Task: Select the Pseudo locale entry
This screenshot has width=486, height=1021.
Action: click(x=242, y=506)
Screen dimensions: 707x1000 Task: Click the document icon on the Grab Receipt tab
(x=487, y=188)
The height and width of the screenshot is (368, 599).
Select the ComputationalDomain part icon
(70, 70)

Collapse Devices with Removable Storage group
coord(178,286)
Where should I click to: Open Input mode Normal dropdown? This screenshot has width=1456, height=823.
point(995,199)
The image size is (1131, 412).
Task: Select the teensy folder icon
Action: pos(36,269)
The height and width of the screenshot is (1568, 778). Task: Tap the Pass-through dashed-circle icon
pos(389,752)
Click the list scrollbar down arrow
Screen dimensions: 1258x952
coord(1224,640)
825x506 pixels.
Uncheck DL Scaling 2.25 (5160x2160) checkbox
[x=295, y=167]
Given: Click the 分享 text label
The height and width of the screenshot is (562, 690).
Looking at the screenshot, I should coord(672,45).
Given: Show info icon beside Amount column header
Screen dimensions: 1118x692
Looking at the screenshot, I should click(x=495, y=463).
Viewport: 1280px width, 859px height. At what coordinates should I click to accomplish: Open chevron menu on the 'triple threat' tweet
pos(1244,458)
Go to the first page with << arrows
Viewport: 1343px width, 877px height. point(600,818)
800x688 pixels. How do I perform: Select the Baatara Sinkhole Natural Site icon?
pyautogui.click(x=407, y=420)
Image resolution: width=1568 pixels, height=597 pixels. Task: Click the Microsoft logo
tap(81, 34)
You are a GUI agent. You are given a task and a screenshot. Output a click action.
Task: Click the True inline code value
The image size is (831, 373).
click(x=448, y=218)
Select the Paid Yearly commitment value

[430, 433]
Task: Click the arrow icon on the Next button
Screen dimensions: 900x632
# # #
Directions for this task: Give back the entries exactly, so that each line matches the original.

The answer:
Task: Select the Pseudo locale entry
This screenshot has width=486, height=1021.
Action: click(x=242, y=506)
Screen dimensions: 707x1000 Task: Click the document icon on the Grab Receipt tab
(x=487, y=188)
The height and width of the screenshot is (368, 599).
Select the ComputationalDomain part icon
(70, 70)

Collapse Devices with Removable Storage group
coord(178,286)
Where should I click to: Open Input mode Normal dropdown? This screenshot has width=1456, height=823.
point(995,199)
The image size is (1131, 412).
Task: Select the teensy folder icon
Action: pos(36,269)
The height and width of the screenshot is (1568, 778). Task: Tap the Pass-through dashed-circle icon
pos(389,752)
Click the list scrollbar down arrow
Screen dimensions: 1258x952
coord(1224,640)
825x506 pixels.
Uncheck DL Scaling 2.25 (5160x2160) checkbox
[x=295, y=167]
Given: Click the 分享 text label
The height and width of the screenshot is (562, 690).
Looking at the screenshot, I should coord(672,45).
Given: Show info icon beside Amount column header
Screen dimensions: 1118x692
Looking at the screenshot, I should click(x=495, y=463).
Viewport: 1280px width, 859px height. At what coordinates should I click to accomplish: Open chevron menu on the 'triple threat' tweet
pos(1244,458)
Go to the first page with << arrows
Viewport: 1343px width, 877px height. point(600,818)
800x688 pixels. How do I perform: Select the Baatara Sinkhole Natural Site icon?
pyautogui.click(x=407, y=420)
Image resolution: width=1568 pixels, height=597 pixels. Task: Click the Microsoft logo
tap(81, 34)
You are a GUI agent. You are given a task and a screenshot. Output a click action.
Task: Click the True inline code value
The image size is (831, 373).
click(x=448, y=218)
Select the Paid Yearly commitment value

[430, 433]
Task: Click the arrow icon on the Next button
Screen dimensions: 900x632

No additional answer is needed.